··· DATA ENTRIES ···

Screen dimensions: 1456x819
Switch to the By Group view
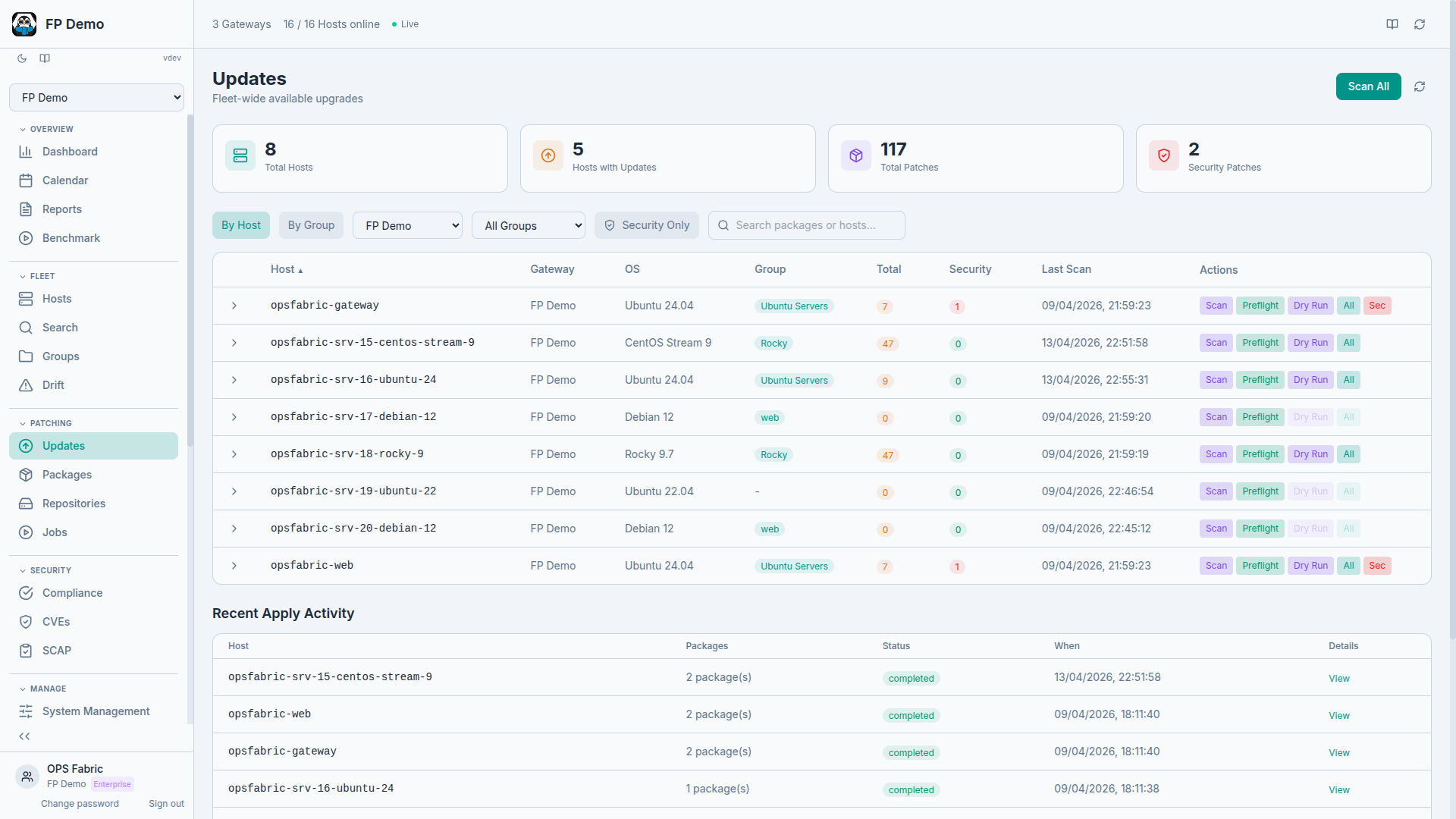(311, 225)
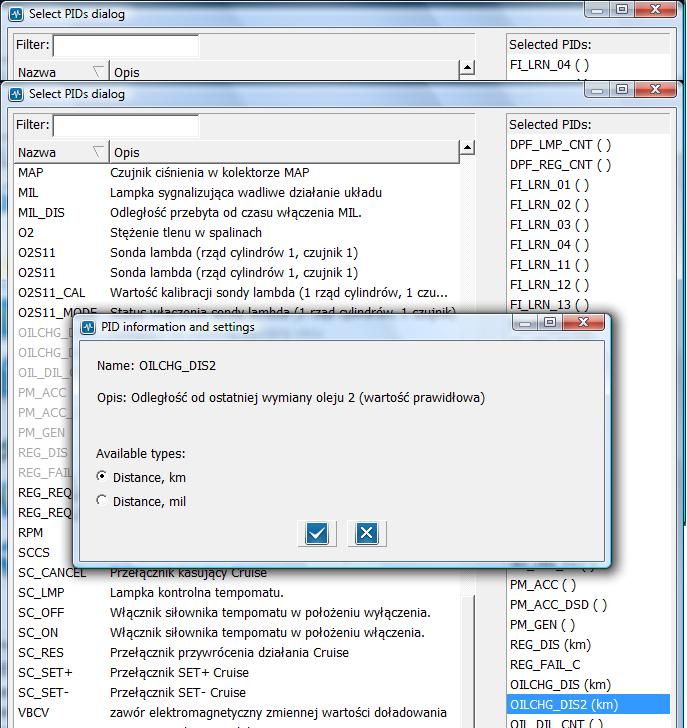Viewport: 687px width, 728px height.
Task: Maximize the front Select PIDs dialog
Action: pyautogui.click(x=622, y=91)
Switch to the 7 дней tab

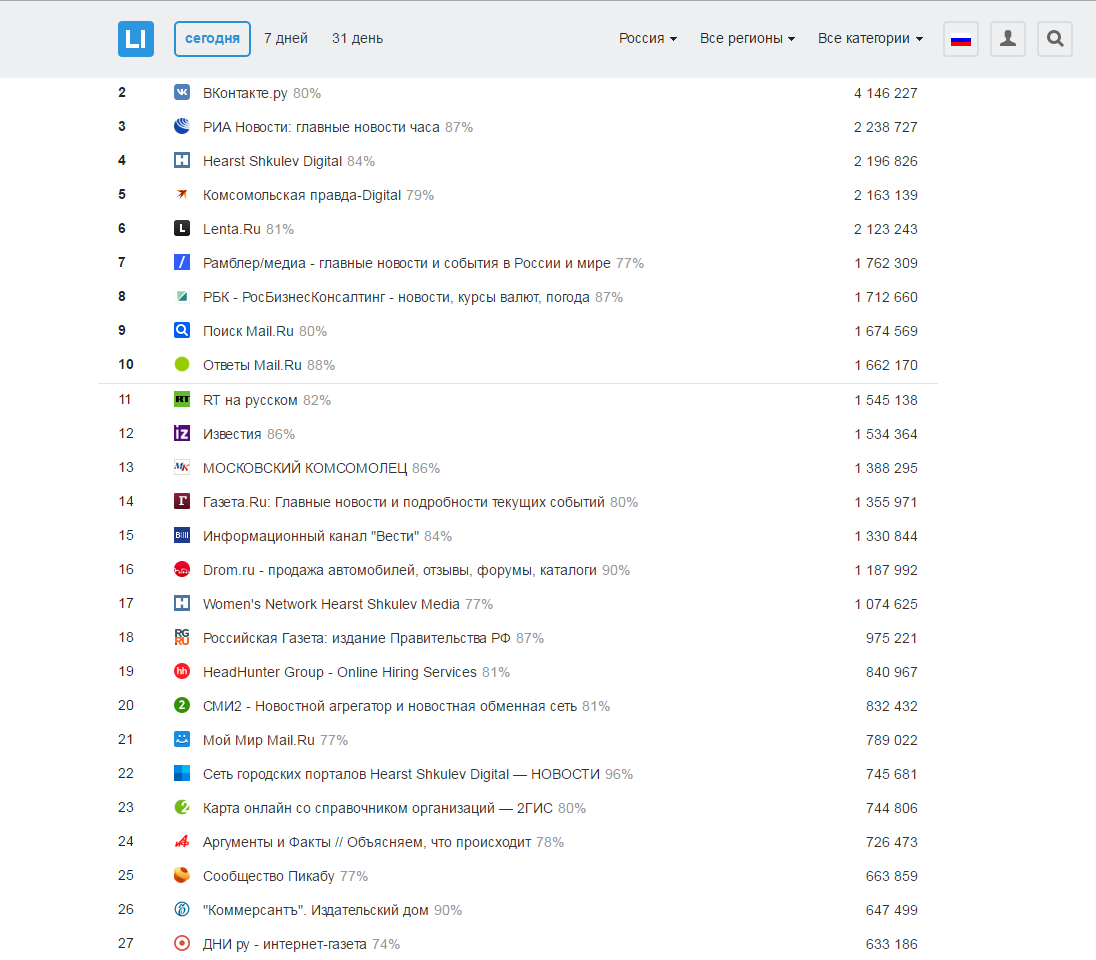(x=286, y=39)
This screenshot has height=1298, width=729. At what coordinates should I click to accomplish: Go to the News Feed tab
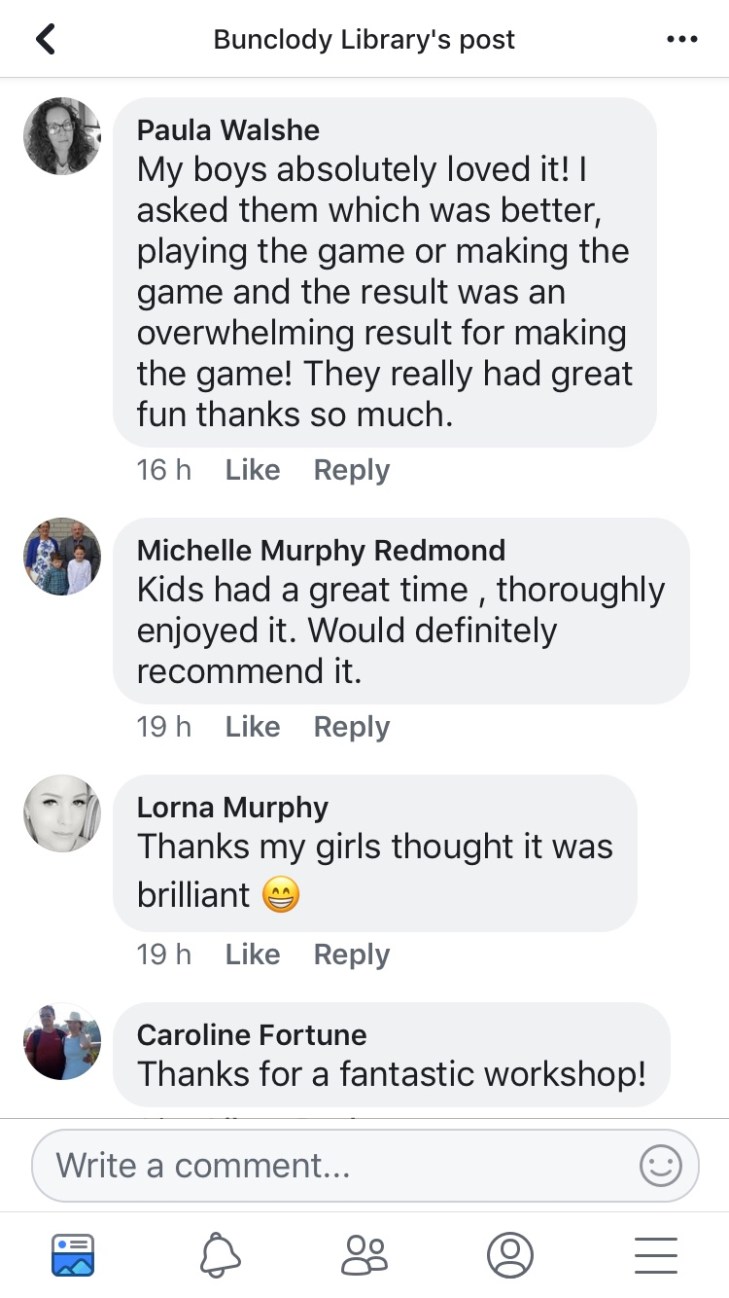pyautogui.click(x=73, y=1254)
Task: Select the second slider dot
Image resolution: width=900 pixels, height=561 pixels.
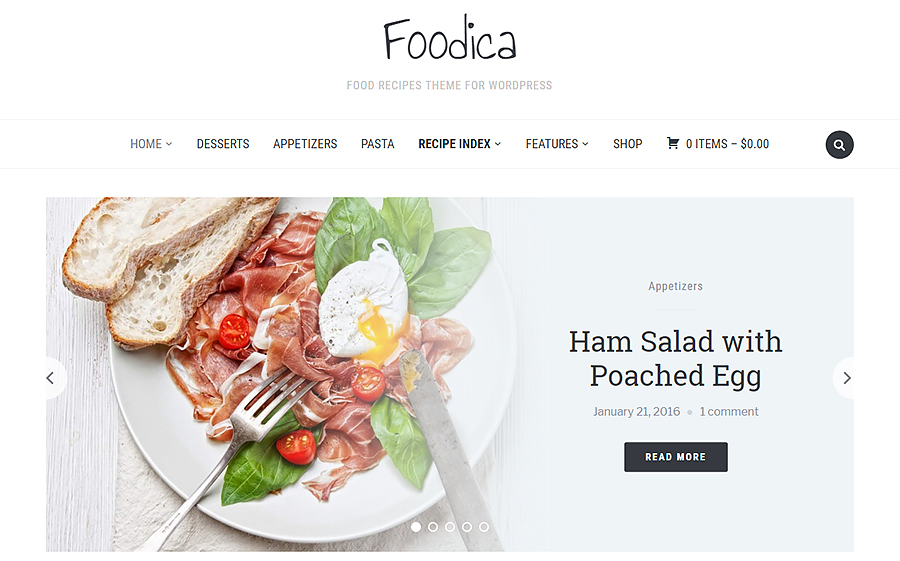Action: (433, 527)
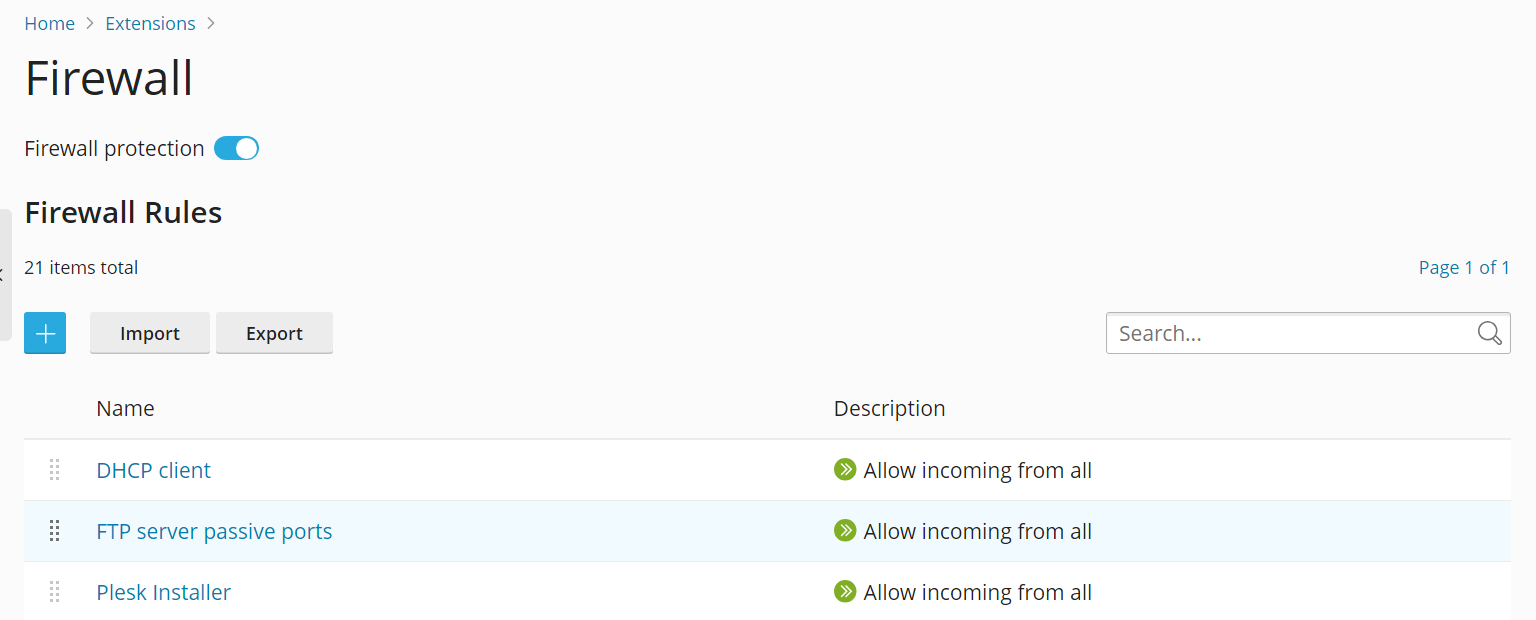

···

■ **YOUR TASK**
Convert the data above into a numbered list of its lines, leaving out blank lines and the pictures.

■ **RESPONSE TO THIS EXERCISE**
1. Screen dimensions: 1456x819
2. Switch to the By Group view
3. (311, 225)
4. Viewport: 687px width, 728px height.
5. Task: Maximize the front Select PIDs dialog
6. Action: pyautogui.click(x=622, y=91)
7. Switch to the 7 дней tab
8. (x=286, y=39)
9. This screenshot has height=1298, width=729. At what coordinates should I click to accomplish: Go to the News Feed tab
10. pyautogui.click(x=73, y=1254)
11. Task: Select the second slider dot
12. Image resolution: width=900 pixels, height=561 pixels.
13. Action: (433, 527)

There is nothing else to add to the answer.